Text under study →

HostHighCpuLoad

HostHighCpuLoad #

CPU load is > 80%

Alert Rule
alert: HostHighCpuLoad
annotations:
  description: |-
    CPU load is > 80%
      VALUE = {{ $value }}
      LABELS = {{ $labels }}    
  runbook: https://srerun.github.io/prometheus-alerts/runbooks/node-exporter/hosthighcpuload/
  summary: Host high CPU load (instance {{ $labels.instance }})
expr: (sum by (instance) (avg by (mode, instance) (rate(node_cpu_seconds_total{mode!="idle"}[2m])))
  > 0.8) * on(instance) group_left (nodename) node_uname_info{nodename=~".+"}
for: 10m
labels:
  severity: warning

Meaning #

The HostHighCpuLoad alert is triggered when a host’s CPU load exceeds 80% for more than 10 minutes. This alert indicates that the host is experiencing high CPU utilization, which can lead to performance issues, slow response times, and even crashes.

Impact #

High CPU load can have a significant impact on the overall performance and reliability of the system. Some possible consequences include:

  • Slow response times for users
  • Increased latency for critical applications
  • Decreased system throughput
  • Increased risk of system crashes or downtime
  • Potential impact on other dependent systems or services

Diagnosis #

To diagnose the root cause of the high CPU load, follow these steps:

  1. Check the Prometheus graph for the node_cpu_seconds_total metric to identify the trend and pattern of CPU usage.
  2. Investigate the top CPU-consuming processes using tools like top, htop, or mpstat.

[Stored entries]

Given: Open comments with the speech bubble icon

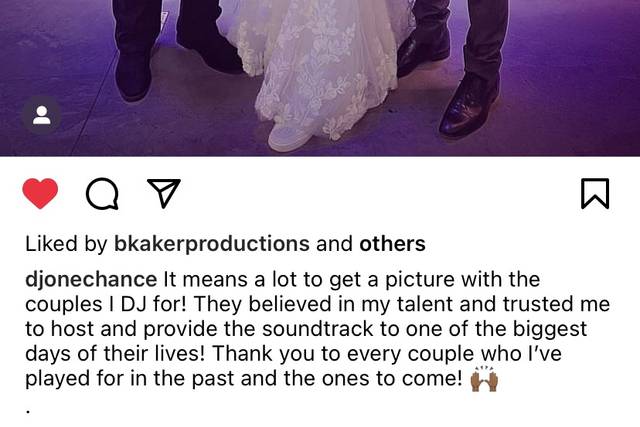Looking at the screenshot, I should point(102,194).
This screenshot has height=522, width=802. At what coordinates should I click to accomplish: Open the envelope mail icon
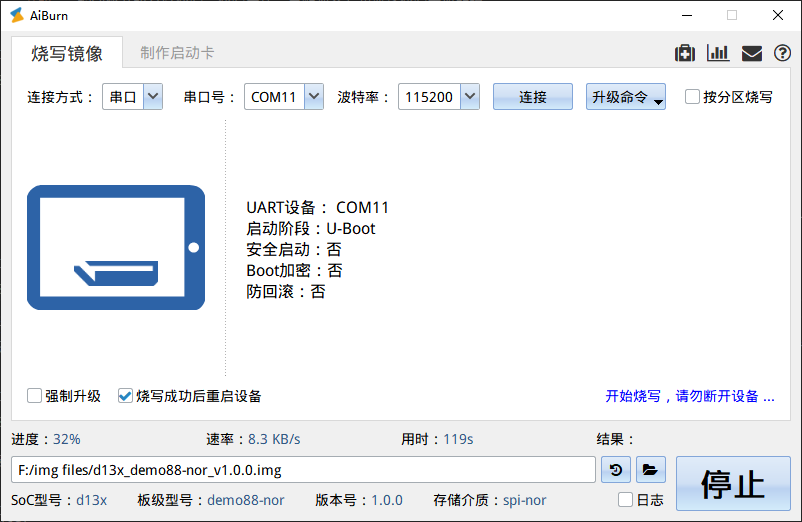(751, 53)
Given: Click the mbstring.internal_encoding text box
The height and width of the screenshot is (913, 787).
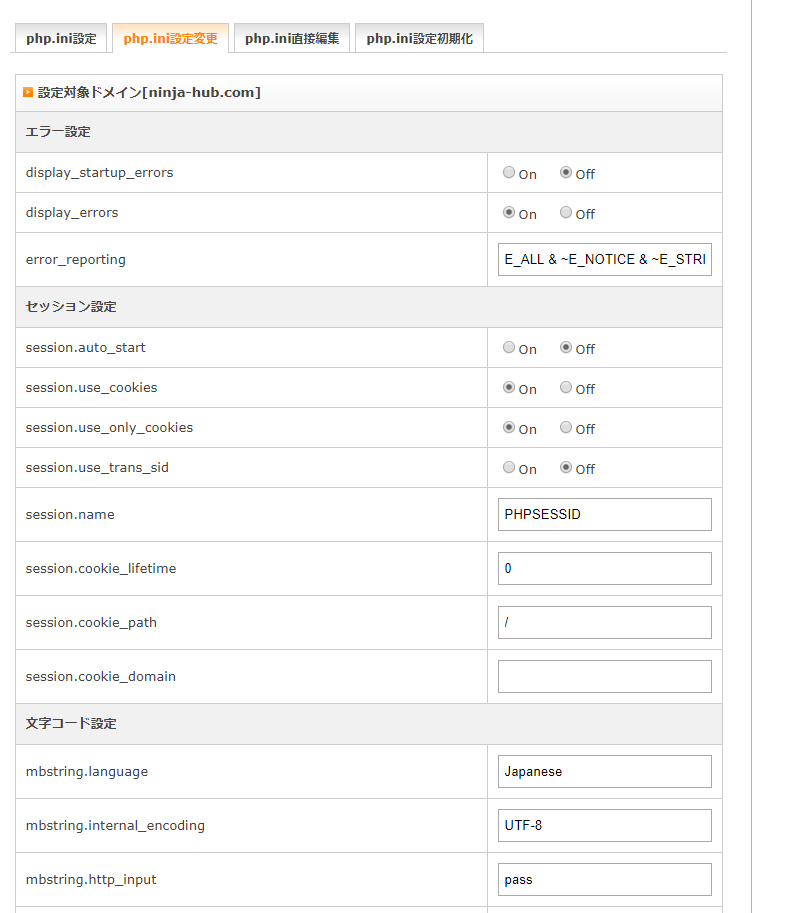Looking at the screenshot, I should 604,826.
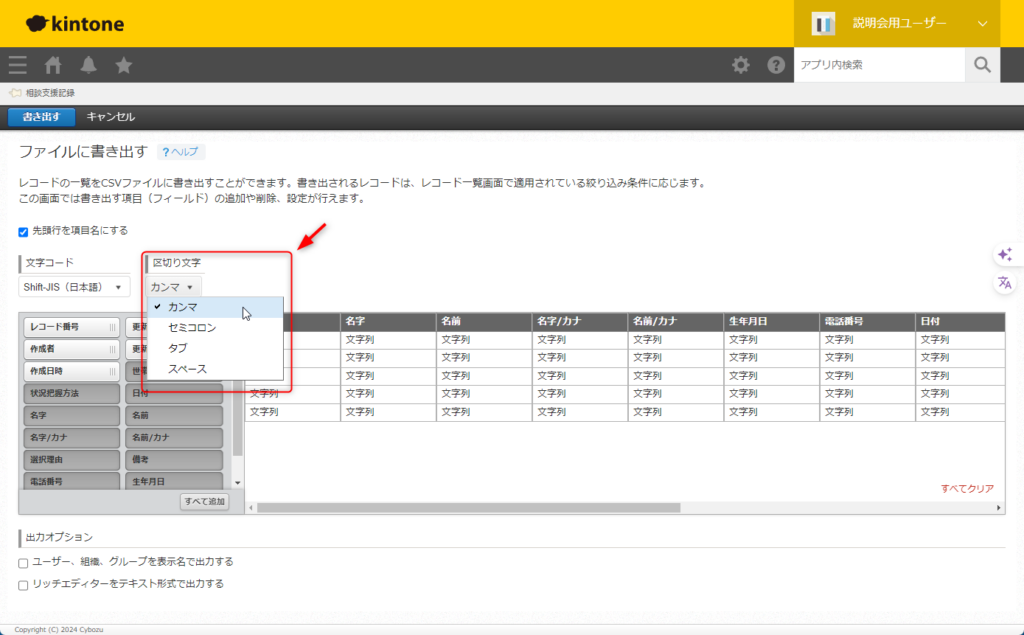Click the translate icon at right edge
The height and width of the screenshot is (635, 1024).
pyautogui.click(x=1004, y=283)
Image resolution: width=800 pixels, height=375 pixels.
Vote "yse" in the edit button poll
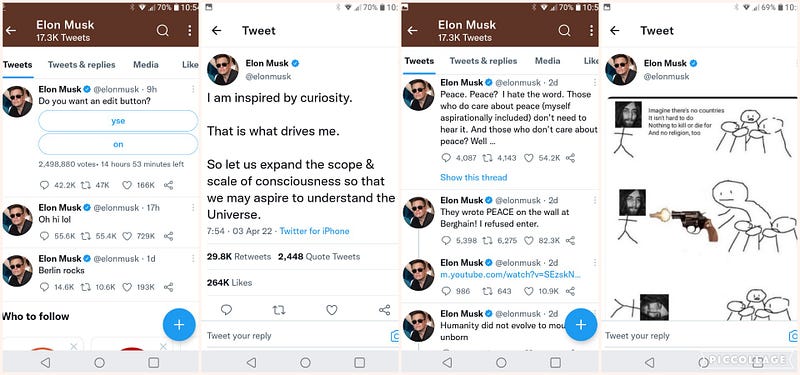pos(118,121)
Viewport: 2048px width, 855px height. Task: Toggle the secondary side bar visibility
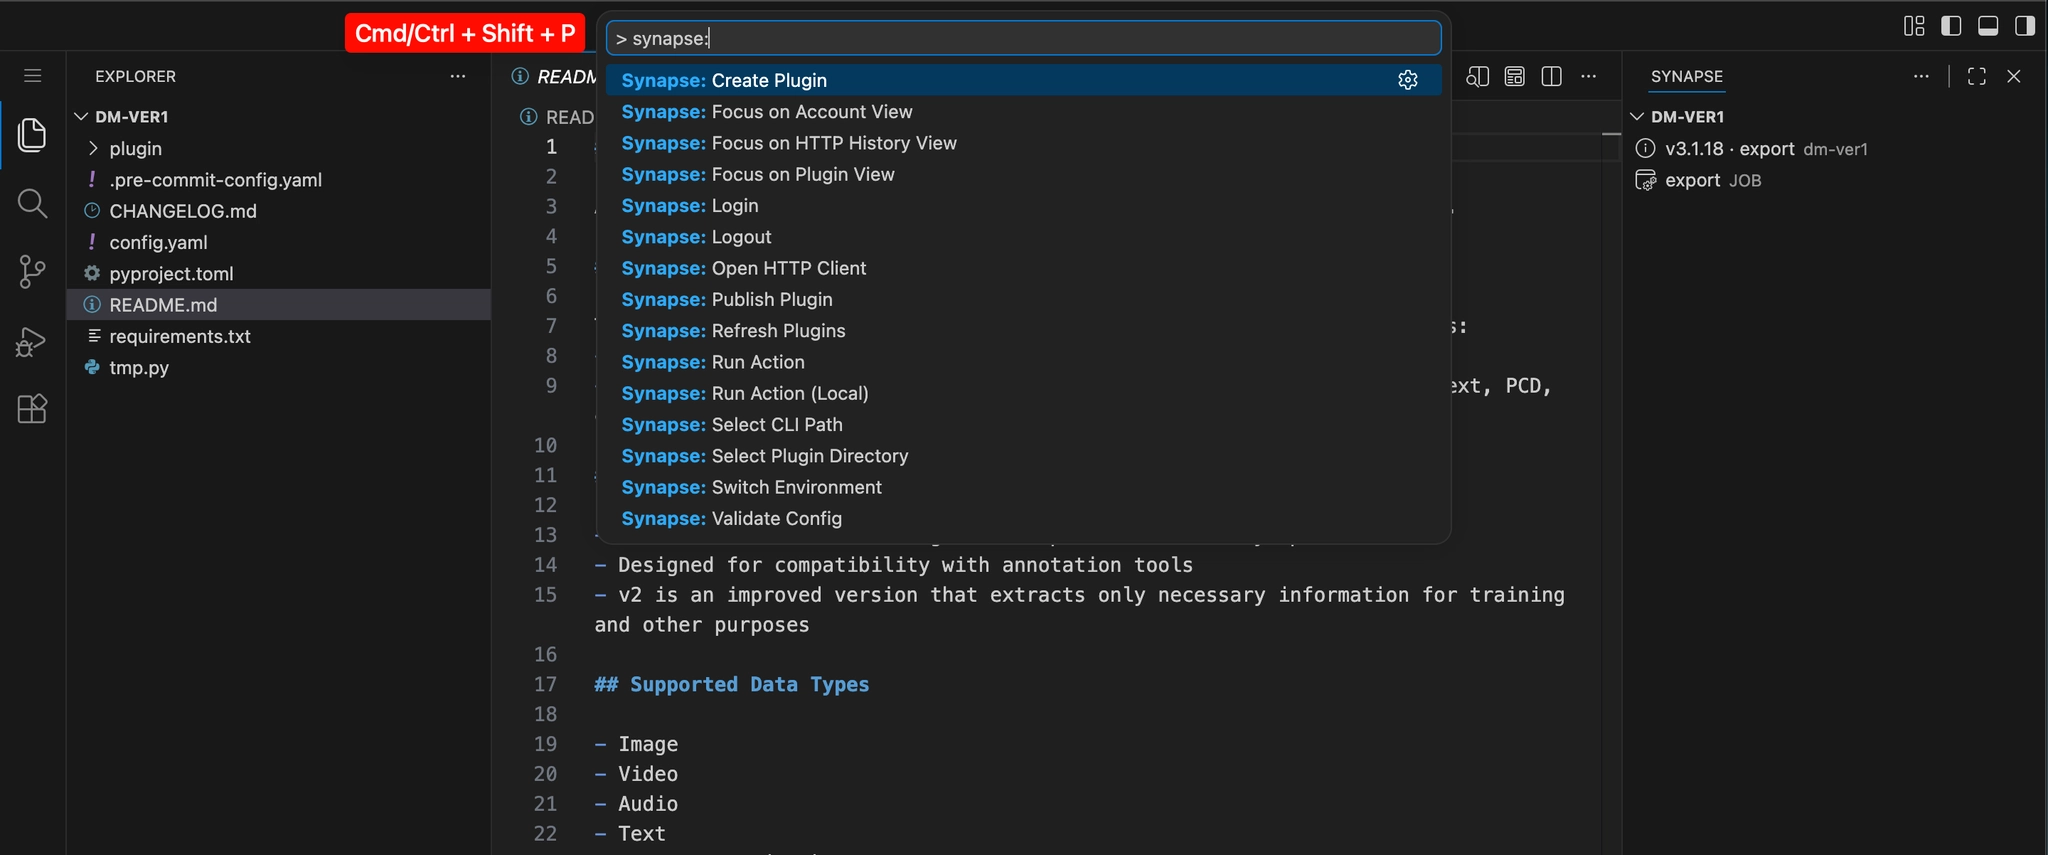pyautogui.click(x=2025, y=26)
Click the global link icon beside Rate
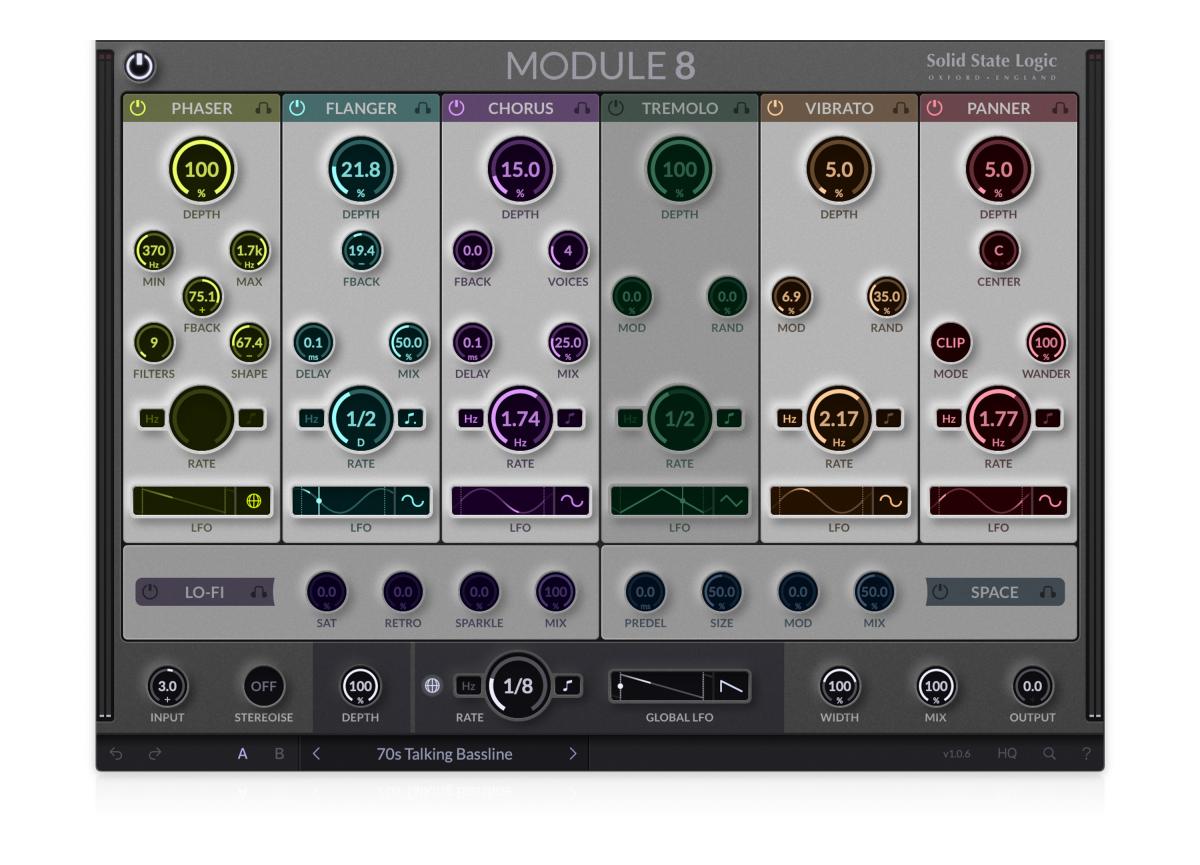Screen dimensions: 1200x865 pos(432,686)
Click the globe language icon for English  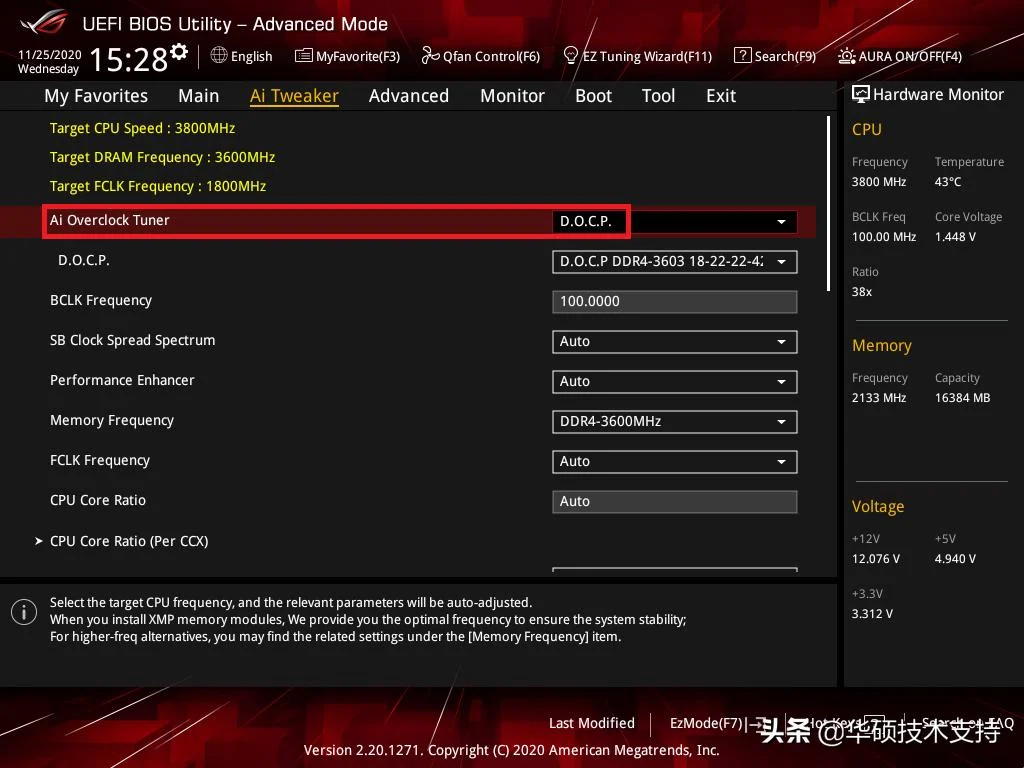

How to complete this task →
Please continue the HostHighCpuLoad alert runbook from the point where it stops. The listing has no connection to the HostHighCpuLoad runbook.

Result of the exercise →
  3. Review system logs for any errors or warnings that may indicate the cause of the high CPU load.
  4. Check for any recent changes or updates to the system configuration, software, or applications that may be contributing to the high CPU load.
  5. Verify that the system is properly configured and optimized for the workload.

Mitigation #

To mitigate the high CPU load, follow these steps:

  1. Identify and terminate any unnecessary or resource-intensive processes.
  2. Optimize system configuration and settings to improve performance.
  3. Consider upgrading or adding more CPU resources to the system.
  4. Implement tuning and optimization techniques, such as adjusting system parameters or configuring caching.
  5. Consider load balancing or distributing workloads across multiple systems to reduce the load on the affected host.

Remember to follow best practices and test any changes before implementing them in production. Additionally, consider creating a permanent fix to prevent similar issues from happening in the future.